Calvin
Calvin

Reputation: 652

Google Glass: Displaying a published LiveCard

I'm having trouble displaying a LiveCard.

public class RollTheDiceActivity extends Activity {
    private LiveCard mLiveCard;

    @Override
    protected void onCreate(Bundle savedInstanceState) {
        super.onCreate(savedInstanceState);
        setContentView(R.layout.activity_roll_the_dice);
        //                      ^^^^^^^^^^^^^^^^^^^^^^    
        publishCard(this);
    }

    private void publishCard(Context context) {
        // Already published
        if (mLiveCard != null)
            return;

        String cardId = "my_card";
        TimelineManager tm = TimelineManager.from(context);
        mLiveCard = tm.getLiveCard(cardId);

        RemoteViews mRemoteViews = new RemoteViews(context.getPackageName(),
                R.layout.livecard_roll_the_dice);
        //               ^^^^^^^^^^^^^^^^^^^^^^
        mLiveCard.setViews(mRemoteViews);

        Intent intent = new Intent(context, RollTheDiceActivity.class);
        mLiveCard.setAction(PendingIntent.getActivity(context, 0, intent, 0));
        mLiveCard.publish();
    }
}

I expected to see the contents livecard_roll_the_dice instead of activity_roll_the_dice, since publishing will be instant and take over the screen.

Instead, activity_roll_the_dice content is showing. I think this means that the mLiveCard is either never published or published but not pushed to the screen.

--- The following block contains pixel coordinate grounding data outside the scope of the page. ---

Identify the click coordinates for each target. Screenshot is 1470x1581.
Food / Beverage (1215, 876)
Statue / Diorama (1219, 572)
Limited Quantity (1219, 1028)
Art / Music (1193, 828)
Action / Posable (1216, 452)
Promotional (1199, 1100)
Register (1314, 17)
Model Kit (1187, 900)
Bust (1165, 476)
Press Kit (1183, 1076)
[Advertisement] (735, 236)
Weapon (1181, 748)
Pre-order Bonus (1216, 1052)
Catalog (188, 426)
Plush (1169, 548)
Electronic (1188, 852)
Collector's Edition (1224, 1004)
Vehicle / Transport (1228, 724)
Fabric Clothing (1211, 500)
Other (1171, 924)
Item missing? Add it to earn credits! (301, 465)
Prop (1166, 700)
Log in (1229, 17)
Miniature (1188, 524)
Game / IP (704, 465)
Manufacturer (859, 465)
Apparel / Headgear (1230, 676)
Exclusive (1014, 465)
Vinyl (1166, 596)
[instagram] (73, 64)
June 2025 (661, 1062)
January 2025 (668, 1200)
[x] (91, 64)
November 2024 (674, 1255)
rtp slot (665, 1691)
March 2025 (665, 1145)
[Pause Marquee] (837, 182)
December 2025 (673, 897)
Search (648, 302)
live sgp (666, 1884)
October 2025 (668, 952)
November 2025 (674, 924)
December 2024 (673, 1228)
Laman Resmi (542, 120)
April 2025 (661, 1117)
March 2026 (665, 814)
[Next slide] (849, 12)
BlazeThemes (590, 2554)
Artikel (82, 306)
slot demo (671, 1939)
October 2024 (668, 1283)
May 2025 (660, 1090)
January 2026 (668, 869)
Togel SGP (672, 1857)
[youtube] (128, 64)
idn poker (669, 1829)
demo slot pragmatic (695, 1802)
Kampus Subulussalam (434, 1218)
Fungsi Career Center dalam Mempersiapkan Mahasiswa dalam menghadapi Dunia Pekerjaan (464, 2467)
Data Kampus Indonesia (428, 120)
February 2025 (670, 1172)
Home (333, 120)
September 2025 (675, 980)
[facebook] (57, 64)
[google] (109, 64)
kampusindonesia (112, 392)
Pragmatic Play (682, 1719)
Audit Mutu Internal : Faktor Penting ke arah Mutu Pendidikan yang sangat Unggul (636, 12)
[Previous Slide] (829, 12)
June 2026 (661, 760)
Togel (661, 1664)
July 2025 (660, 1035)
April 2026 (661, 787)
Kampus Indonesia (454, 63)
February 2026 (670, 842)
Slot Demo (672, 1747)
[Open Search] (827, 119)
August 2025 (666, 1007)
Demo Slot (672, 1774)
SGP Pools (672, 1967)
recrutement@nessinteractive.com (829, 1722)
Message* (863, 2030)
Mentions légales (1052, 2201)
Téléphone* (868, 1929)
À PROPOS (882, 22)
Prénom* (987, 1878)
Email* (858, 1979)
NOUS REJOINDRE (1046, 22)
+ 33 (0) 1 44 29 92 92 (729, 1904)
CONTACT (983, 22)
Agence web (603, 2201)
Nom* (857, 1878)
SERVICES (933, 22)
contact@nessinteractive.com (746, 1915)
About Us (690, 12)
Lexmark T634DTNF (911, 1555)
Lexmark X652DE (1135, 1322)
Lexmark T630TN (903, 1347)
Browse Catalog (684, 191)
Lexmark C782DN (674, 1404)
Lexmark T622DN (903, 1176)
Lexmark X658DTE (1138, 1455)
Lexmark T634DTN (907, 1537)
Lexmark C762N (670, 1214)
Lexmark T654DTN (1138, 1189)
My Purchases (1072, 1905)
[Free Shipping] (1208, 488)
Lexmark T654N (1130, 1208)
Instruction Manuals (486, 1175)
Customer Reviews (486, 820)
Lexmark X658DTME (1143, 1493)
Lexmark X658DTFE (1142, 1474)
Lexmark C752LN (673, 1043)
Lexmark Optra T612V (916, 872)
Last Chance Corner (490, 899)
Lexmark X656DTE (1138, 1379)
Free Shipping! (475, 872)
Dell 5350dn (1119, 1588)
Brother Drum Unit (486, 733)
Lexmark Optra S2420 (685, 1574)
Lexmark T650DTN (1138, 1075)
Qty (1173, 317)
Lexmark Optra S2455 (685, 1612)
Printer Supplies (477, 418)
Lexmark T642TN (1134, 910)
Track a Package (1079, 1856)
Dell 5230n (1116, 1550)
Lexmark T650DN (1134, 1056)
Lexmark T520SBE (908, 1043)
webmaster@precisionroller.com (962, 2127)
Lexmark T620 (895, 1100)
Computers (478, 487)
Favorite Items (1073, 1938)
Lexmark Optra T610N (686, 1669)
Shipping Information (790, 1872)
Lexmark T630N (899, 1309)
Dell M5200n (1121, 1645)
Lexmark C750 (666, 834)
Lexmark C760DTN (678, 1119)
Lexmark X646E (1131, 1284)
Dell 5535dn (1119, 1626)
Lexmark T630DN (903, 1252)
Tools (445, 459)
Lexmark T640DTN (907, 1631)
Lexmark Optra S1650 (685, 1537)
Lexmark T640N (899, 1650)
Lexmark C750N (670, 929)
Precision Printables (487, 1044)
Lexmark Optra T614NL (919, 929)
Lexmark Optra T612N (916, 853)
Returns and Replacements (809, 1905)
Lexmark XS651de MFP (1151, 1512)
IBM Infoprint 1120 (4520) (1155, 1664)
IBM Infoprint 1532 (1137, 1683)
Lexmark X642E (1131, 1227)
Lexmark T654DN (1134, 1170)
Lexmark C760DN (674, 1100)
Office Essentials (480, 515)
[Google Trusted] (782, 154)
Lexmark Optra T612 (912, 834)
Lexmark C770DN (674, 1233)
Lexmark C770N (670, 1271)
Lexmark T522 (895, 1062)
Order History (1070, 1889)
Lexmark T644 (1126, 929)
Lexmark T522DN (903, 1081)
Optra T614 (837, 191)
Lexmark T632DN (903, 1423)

How do I show the contents of a published card on the screen?

In case it helps, I'm launching the app through a voice trigger from home screen: "Ok Google, roll the dice"

Thank you!

Upvotes: 0

Views: 970

Answers (3)

Tony Allevato
Tony Allevato

Reputation: 6429

Live cards are published in the background unless you pass PublishMode.REVEAL to the publish method to force it to be displayed. However, a larger problem is that live cards should be published by a background service rather than an activity. Live cards need to be owned by a long-running context in order to stay alive in the timeline while the user is navigating elsewhere in the timeline or in immersions.

So, if you want an activity to also publish a live card, you should put the live card code in a service and have the activity make a call to that service (e.g., using a binder) to publish the card.

Is there a reason you're using an activity at all and setting its content view when you expect the live card to be displayed immediately? If that's the behavior you want, you might consider removing the activity entirely and using a service instead, with the voice trigger attached to the service. The compass sample provides an example of this.

Upvotes: 2

mutexkid
mutexkid

Reputation: 1084

One other thing i found that might save someone a bit of time with this problem!

When using RemoteViews for "low frequency updates" from a service to manage a LiveCard (rather than a DirectRenderingCallback for "high frequency" updates), ensure you DONT call setDirectRenderingEnabled(true) on the LiveCard.

This will cause the RemoteView to not work at all! Removing the setDirectRenderingEnabled from the liveCard when using a RemoteView to manage its view resource fixed the livecard not appearing issue for me.

Upvotes: 0

Harry Y
Harry Y

Reputation: 11

Calvin, the live card's "life" should be tied to something more "persistent", as the previous poster points out. If you look at my example code, it always uses a background service to control the life of the live card. Your activity will come and go (paused/resumed) whereas the live card is "pinned" and it's always there until you explicitly "unpublish" it.